Yes, there was a flurry of articles identifying Rand lovers in the Trump administration, including Rex Tillerson and Mike Pompeo. Yes, Ivanka Trump tweeted an inaccurate Rand quote in mid-February. But the effort to fix a recognizable right-wing ideology on President Trump only obscures the more significant long-term trends that the election of 2016 laid bare.
However much Trump stylistically seems like the Rand hero par excellence — a wealthy man with a fiery belief in, well, himself — his victory signals the exhaustion of the Republican Party's romance with Rand.

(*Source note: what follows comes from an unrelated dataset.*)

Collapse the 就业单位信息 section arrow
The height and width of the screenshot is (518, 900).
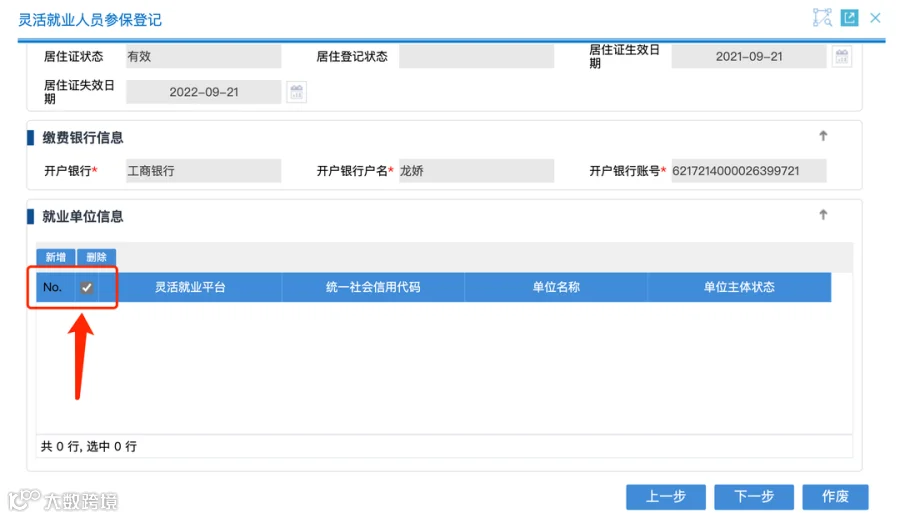point(823,215)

In electing Trump, the Republican base rejected laissez-faire economics in favor of economic nationalism. Full-fledged objectivism, the philosophy Rand invented, is an atheistic creed that calls for pure capitalism and bare-bones government with no social spending on entitlement programs such as Social Security or Medicare. It's never appeared on the national political scene without significant dilution. But there was plenty of diluted Rand on offer throughout the primary season: Marco Rubio, Rand Paul, Carly Fiorina and Ted Cruz all espoused traditional Republican nostrums about reducing the role of government to unleash American prosperity.
Yet none of this could match Trump's full-throated roar to build a wall, or his protectionist plans for American trade. In the general election, Trump sought out new voters and independents, using arguments traditionally associated with Democrats: deploying the power of the state to protect workers and guarantee their livelihoods, even at the cost of trade agreements and long-standing international alliances.
Trump's economic promises electrified rural working-class voters the same way Bernie Sanders excited urban socialists. Where Rand's influence has stood for years on the right for a hands-off approach to the economy, Trump's "America first" platform contradicts this premise by assuming that government policies can and should deliberately shape economic growth, up to and including punishing specific corporations. Likewise, his promise to craft trade policy in support of the American worker is the exact opposite of Rand's proclamation that "the essence of capitalism's foreign policy is free trade."
And there's little hope that Trump's closest confidants will reverse his decidedly anti-Randian course. The conservative Republicans who came to power with Trump may find they have to exchange certain ideals to stay close to him. True, Paul Ryan and Mike Pence have been able to breathe new life into Republican economic and social orthodoxies. In a nod to Pence's religious conservatism, Trump shows signs of reversing his earlier friendliness to gay rights. His opposition to Obamacare dovetails with Ryan's long-held ambitions to shrink federal spending.
Even so, there is little evidence that either Pence or Ryan would have survived a Republican primary battle against Trump or fared well in a national election; their fortunes are dependent on Trump's. And the president won by showing that the Republican base and swing voters have moved on from the traditional conservatism of Reagan and Rand.